In 2021, gun groups in Texas spent the most of any state, according to OpenSecrets data, with $963,000 in lobbying expenditures for gun rights. The nonprofit also found that Sen. Ted Cruz (R-TX), who opposed the recent gun safety bill, has received the most campaign contributions throughout his career.

And while the recent gun safety law found some consensus among politicians, the complicated issue is far from resolved in the wake of yet another mass shooting that took place in Highland Park, Illinois, over the Fourth of July weekend.

"Different states have different versions of similar laws (extreme risk protection orders — ERPO) and some have none," University of Michigan Professor Marc Zimmerman told Yahoo Finance. "What we need is to study which existing laws are effective.

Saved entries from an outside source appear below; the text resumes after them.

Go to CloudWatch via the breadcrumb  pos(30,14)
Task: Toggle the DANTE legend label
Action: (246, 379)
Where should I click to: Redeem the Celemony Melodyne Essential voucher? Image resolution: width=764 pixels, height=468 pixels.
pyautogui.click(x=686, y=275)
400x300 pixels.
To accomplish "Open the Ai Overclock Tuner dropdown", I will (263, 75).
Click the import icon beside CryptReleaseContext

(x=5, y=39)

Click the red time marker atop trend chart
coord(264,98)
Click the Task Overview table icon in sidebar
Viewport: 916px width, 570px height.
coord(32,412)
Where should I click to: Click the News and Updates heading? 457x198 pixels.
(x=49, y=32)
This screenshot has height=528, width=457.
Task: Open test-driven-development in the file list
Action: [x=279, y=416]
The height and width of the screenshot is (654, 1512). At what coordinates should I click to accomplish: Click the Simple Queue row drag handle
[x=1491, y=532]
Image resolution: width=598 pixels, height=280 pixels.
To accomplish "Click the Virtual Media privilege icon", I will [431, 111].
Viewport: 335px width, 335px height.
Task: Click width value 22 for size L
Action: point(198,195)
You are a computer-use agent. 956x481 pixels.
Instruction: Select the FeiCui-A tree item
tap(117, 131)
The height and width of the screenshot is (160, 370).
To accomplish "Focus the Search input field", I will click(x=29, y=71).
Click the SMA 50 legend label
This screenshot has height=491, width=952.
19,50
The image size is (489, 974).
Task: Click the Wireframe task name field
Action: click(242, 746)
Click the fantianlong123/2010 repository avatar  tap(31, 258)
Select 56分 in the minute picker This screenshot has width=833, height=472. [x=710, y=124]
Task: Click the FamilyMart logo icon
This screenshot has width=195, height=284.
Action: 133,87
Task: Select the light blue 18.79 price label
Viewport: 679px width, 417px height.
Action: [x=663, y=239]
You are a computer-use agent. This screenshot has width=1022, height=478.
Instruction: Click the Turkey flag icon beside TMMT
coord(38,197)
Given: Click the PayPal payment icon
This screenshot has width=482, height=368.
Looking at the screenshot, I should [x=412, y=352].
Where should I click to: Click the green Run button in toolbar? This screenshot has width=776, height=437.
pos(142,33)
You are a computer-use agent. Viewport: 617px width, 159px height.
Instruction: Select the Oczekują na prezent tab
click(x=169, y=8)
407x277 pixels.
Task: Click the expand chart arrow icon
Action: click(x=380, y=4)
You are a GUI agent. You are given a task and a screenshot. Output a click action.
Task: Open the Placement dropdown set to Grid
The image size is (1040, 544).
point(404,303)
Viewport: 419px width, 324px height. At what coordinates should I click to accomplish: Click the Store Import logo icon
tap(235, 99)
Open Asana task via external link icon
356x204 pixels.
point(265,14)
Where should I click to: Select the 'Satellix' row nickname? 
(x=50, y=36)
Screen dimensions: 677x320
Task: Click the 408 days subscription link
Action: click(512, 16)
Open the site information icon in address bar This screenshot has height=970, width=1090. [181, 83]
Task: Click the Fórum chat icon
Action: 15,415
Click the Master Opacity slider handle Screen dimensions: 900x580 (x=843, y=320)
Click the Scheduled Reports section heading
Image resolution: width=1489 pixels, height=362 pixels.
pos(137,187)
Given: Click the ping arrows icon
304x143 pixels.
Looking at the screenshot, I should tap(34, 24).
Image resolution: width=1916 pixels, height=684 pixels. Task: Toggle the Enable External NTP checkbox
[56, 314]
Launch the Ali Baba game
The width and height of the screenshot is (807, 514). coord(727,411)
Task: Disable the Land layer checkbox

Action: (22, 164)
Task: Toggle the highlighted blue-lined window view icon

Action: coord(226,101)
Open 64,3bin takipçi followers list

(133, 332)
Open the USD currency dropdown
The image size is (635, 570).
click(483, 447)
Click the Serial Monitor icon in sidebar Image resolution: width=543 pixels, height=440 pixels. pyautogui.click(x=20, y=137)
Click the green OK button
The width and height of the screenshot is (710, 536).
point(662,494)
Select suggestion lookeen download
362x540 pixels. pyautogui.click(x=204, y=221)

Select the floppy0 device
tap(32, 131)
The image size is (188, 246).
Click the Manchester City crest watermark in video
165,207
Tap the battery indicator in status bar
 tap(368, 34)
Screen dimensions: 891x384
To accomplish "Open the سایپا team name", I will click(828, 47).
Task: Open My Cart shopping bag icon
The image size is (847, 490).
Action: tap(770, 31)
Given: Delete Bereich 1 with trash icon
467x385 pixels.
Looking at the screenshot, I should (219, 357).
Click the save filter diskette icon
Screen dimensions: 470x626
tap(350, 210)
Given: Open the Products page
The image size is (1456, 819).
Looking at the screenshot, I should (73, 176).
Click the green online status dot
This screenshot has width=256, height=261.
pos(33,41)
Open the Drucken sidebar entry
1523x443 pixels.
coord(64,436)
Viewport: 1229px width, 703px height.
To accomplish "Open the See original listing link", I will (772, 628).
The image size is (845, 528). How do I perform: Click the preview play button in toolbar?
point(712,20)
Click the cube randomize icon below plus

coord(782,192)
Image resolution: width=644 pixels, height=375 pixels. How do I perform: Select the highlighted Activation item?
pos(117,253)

We also need research on how laws are implemented and how that might affect their effectiveness."

Gun safety research has been underfunded in recent decades, though there are some emerging trends.

For instance, "background checks may not eliminate unlawfully gained firearms, but they may eliminate impulsive behaviors that could be detected with some time to look into the individual purchasing the firearm," said Zimmerman, who is also the co-director of the Institute for Firearm Injury Prevention (IFIP) at the University of Michigan. "So they are part of the solution, but they are not the only thing we can do to address the firearm injury epidemic."

A child holds a firearm on display at the National Rifle Association (NRA) annual convention in Houston, Texas, U.S. May 29, 2022. REUTERS/Callaghan O'Hare
A child holds a firearm on display at the National Rifle Association (NRA) annual convention in Houston, Texas, U.S. May 29, 2022. REUTERS/Callaghan O'Hare

Another aspect that the bipartisan gun law aims to address is preventing those with mental health concerns from accessing firearms.

"We need to recognize that for younger individuals (those under 25), the brain is not fully developed so they may not make decisions like adults and may be more impulsive," Zimmerman said. "Mix that with fewer conflict management skills and lower-level conflicts (physical fighting) can escalate into retaliation with firearms."

Zimmerman stressed that Americans "own guns and gun ownership is not going away," highlighting that the majority of gun owners are responsible when handling personal firearms.

"Yet these deaths and injuries are preventable, and it is especially concerning when one person can cause so much death and injury from a single incident," he said. "We have to get away from the politicizing of this issue and just roll up our sleeves and do what we need to do to help prevent these incidents from happening."